Подумать только: мятежный город, как и предсказывал Валентин, чуть ли не с готовностью спускает новый флаг и единодушно покоряется понтифику! Какая же магия, гадал Хиссун, позволила ему с такой уверенностью осуществить столь рискованный шаг? Но разве не той же тактики придерживался он, когда возвращал себе трон в войне, случившейся много лет назад? За известной всем кротостью и мягкостью Валентина крылись удивительные сила и решимость. Притом, думал Хиссун, кротость была не притворством, а истинной чертой характера Валентина, самой глубинной его сущностью. Что говорить: великий правитель с его неповторимым стилем и впрямь уникальное существо…
А теперь понтифик с небольшой свитой поднимается по Зимру дальше на запад, из одной разоренной области в другую, и так же мягко убеждает народ вернуться в разум. Из Пилиплока он отправился в Ни-мойю и оказался здесь на несколько недель раньше Хиссуна. Самозванцы разбежались, не дожидаясь его появления, вандалы и мародеры прекратили бесчинства, как говорилось в донесении. Деморализованные обнищавшие жители великого города миллионами вышли приветствовать своего понтифика, как будто он мог мановением руки вернуть мир в прежнее состояние. Это значительно упростило дело для Хиссуна, пришедшего сюда после Валентина: не пришлось тратить время и силы на подчинение Ни-мойи. Он обнаружил, что город тих и готов к всестороннему сотрудничеству.
Хиссун водил пальцем по карте. Валентин отправился в Кинтор. Весьма рискованная затея – город давно уже стал твердыней еще одного самозваного короналя – Семпетурна, – создавшего частную армию под названием Рыцари ордена Деккерета. Хиссун очень опасался за понтифика, но не мог предпринять никаких действий в его защиту, поскольку Валентин даже слышать об этом не хотел. «Я не поведу армию ни в один город Маджипура», – заявил он, когда они на Острове обсуждали план действий, и Хиссуну оставалось только подчиниться его воле. Власть понтифика превыше всего.

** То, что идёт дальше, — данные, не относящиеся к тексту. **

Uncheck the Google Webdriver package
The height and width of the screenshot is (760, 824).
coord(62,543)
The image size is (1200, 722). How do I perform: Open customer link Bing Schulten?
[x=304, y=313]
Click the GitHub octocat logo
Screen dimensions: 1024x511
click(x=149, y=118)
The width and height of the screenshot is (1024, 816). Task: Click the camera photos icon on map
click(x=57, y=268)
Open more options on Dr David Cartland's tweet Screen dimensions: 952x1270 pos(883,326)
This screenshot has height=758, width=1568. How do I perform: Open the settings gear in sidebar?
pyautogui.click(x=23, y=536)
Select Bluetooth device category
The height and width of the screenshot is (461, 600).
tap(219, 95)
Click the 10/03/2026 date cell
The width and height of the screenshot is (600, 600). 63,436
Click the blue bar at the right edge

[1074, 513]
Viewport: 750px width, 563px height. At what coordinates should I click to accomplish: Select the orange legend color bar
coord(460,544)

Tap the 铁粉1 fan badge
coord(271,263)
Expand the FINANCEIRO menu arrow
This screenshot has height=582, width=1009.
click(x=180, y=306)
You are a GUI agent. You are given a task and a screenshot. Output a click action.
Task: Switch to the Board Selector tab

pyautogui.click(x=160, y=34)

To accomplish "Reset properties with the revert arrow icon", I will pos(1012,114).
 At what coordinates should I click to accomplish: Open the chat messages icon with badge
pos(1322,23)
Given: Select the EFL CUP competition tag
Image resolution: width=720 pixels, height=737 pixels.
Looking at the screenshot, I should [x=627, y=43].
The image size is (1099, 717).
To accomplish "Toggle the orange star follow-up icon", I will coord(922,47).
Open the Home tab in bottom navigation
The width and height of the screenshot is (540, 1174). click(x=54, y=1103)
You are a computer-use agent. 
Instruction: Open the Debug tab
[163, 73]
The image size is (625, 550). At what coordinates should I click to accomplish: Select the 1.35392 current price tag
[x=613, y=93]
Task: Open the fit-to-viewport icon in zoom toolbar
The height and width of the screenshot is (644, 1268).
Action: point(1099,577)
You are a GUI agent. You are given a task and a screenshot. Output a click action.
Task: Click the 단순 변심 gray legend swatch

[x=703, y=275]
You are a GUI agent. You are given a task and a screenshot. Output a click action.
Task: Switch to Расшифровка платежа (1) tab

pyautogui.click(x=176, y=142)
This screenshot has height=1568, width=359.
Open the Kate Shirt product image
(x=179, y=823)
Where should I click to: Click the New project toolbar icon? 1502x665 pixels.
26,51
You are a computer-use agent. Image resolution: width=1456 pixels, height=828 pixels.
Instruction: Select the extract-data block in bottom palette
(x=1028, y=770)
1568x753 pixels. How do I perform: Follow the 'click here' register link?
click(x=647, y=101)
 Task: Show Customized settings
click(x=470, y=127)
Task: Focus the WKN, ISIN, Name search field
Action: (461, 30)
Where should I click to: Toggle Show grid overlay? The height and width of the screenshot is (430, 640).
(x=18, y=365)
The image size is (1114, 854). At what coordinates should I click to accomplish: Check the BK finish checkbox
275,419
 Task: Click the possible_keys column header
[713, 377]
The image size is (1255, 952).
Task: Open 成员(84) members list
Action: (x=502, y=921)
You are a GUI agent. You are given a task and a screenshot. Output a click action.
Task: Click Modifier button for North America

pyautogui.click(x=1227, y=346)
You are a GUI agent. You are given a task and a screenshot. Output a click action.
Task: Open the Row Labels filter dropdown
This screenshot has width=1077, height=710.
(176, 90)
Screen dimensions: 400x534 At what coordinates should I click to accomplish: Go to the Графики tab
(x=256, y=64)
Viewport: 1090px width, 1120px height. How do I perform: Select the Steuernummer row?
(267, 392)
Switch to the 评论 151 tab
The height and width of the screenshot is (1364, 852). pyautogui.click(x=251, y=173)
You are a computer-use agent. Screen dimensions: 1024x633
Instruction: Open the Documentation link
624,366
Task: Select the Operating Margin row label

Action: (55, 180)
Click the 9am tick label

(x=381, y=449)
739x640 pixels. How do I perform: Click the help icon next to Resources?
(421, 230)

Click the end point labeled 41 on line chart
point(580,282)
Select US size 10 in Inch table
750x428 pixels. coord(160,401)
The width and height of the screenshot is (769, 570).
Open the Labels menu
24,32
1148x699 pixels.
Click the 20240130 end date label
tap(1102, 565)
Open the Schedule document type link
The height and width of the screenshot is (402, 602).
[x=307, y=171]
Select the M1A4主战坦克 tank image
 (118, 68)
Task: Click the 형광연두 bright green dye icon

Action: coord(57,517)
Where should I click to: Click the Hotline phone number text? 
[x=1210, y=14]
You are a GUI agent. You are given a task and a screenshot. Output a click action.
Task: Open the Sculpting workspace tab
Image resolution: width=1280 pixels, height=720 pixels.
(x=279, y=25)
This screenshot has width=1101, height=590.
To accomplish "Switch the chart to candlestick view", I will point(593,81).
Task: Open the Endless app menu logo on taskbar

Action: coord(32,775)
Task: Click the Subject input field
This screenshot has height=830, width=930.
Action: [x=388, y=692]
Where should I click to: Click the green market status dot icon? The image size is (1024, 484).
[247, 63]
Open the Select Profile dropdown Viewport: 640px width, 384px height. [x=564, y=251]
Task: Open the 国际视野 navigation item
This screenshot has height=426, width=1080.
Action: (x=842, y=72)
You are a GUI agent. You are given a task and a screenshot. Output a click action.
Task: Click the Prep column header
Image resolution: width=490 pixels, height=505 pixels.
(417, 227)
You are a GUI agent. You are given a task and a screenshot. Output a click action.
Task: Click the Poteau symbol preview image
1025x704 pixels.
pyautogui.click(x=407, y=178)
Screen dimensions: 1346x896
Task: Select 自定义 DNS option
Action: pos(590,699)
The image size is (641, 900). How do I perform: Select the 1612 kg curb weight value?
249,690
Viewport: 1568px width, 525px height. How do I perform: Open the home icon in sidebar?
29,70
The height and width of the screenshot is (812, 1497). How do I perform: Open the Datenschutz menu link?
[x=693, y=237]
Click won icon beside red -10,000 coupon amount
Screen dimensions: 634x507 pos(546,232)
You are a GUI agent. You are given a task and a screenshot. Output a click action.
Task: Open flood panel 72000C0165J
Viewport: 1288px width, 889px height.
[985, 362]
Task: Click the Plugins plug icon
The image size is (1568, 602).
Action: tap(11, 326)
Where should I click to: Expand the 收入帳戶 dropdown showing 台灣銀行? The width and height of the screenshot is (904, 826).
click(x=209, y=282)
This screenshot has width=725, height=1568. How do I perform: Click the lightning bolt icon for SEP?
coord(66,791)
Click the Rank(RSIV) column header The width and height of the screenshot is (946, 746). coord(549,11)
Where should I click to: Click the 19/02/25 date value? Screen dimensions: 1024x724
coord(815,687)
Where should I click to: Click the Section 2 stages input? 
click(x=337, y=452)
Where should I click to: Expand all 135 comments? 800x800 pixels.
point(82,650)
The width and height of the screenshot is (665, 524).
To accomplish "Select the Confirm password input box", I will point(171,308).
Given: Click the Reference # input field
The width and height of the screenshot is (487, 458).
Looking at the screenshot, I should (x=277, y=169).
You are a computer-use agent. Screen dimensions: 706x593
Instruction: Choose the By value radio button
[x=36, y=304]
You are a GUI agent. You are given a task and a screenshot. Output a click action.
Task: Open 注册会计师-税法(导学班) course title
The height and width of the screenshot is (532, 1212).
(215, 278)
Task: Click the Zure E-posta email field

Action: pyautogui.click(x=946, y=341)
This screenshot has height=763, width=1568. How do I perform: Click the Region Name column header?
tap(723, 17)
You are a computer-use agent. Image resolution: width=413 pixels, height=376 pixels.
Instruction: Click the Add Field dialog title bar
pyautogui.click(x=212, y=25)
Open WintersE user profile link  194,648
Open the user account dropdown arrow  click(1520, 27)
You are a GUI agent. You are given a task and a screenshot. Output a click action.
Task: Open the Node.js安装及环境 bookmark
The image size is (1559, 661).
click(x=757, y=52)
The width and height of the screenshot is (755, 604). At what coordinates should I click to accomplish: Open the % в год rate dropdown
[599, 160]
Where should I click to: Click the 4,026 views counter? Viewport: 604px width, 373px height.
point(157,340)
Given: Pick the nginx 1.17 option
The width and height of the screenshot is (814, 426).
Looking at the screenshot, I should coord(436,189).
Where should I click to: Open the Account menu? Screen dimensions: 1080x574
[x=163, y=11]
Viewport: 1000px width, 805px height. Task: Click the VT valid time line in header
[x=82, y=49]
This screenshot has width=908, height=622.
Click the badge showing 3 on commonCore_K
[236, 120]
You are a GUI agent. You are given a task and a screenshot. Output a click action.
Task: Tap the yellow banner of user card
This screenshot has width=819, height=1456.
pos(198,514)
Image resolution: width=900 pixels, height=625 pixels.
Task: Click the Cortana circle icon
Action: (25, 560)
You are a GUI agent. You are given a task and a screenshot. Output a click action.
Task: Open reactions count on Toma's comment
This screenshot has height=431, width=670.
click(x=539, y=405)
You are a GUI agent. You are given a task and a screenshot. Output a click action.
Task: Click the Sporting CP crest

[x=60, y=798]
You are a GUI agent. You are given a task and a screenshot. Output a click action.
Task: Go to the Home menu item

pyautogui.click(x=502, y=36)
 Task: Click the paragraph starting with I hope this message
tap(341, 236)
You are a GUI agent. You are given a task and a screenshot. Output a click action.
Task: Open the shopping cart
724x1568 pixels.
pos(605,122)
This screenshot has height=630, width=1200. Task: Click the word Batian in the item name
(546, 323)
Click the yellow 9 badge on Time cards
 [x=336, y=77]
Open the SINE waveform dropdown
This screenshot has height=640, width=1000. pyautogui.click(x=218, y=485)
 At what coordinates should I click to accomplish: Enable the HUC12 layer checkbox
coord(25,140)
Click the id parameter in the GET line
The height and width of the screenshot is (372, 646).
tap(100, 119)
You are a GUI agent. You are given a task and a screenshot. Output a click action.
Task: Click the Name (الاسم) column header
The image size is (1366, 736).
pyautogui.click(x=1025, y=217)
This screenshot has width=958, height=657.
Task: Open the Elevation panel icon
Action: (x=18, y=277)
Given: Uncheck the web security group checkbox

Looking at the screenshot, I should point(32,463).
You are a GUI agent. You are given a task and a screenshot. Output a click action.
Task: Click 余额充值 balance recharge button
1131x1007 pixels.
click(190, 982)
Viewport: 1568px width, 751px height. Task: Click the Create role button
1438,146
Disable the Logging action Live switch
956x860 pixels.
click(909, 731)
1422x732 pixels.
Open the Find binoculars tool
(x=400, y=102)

Но куда Валентин направится из Кинтора? Скорее всего, в область Разлома, решил Хиссун. А оттуда, по всей вероятности, в приморские города – Пидруид, Тиломон, Нарабаль. Ведь никому до сих пор не известно, что происходит на том дальнем берегу, куда устремились миллионы и миллионы беженцев из внутренних районов Зимроэля. Но Хиссун явственно представлял себе, как Валентин без устали переезжает из города в город и усмиряет хаос одной лишь пламенной силой своей души. По воздействию на мир эта поездка станет чем-то вроде великого паломничества понтифика. Но ведь понтифику, с тревогой думал Хиссун, великое паломничество не положено…
Он заставил себя отвлечься от мыслей о Валентине и вернулся к текущим делам. Во-первых, дождаться здесь Диввиса. Отношения с ним и дальше будут очень непростыми. Но Хиссун знал, что все грядущие успехи его царствования в значительной степени определятся тем, как ему удастся поладить с этим честолюбивым и завистливым человеком. Вероятно, предоставить ему широкие полномочия, заставить всех генералов этой войны ясно понять, что единственным начальником для него является корональ. Но при этом непрерывно и строго контролировать все его действия. Если это вообще возможно.
Хиссун быстро чертил на карте линии. Одна армия, под командованием Диввиса, направится на запад, до Кинтора или даже Мазадона, чтобы закрепить порядок, восстановленный там понтификом, и будет попутно продолжать пополняться. Оттуда она свернет на юг и встанет кордоном вдоль верхней границы провинции метаморфов. Вторая армия – его армия – пойдет из Ни-мойи по берегам Стейча и запечатает восточную границу Пьюрифайна. А потом давить, как клещами, с двух сторон, пока не удастся изловить мятежников.
Но что же все эти солдаты будут есть, если на континенте губительный голод? Разве прокормишь многомиллионную армию корешками и орехами? Он встряхнул головой. Если придется, будем питаться корешками, орехами и травой. Камнями и грязью. Жуткими зубастыми тварями, которых выпускают против нас мятежники. И одолеем их, и покончим с этим безумием.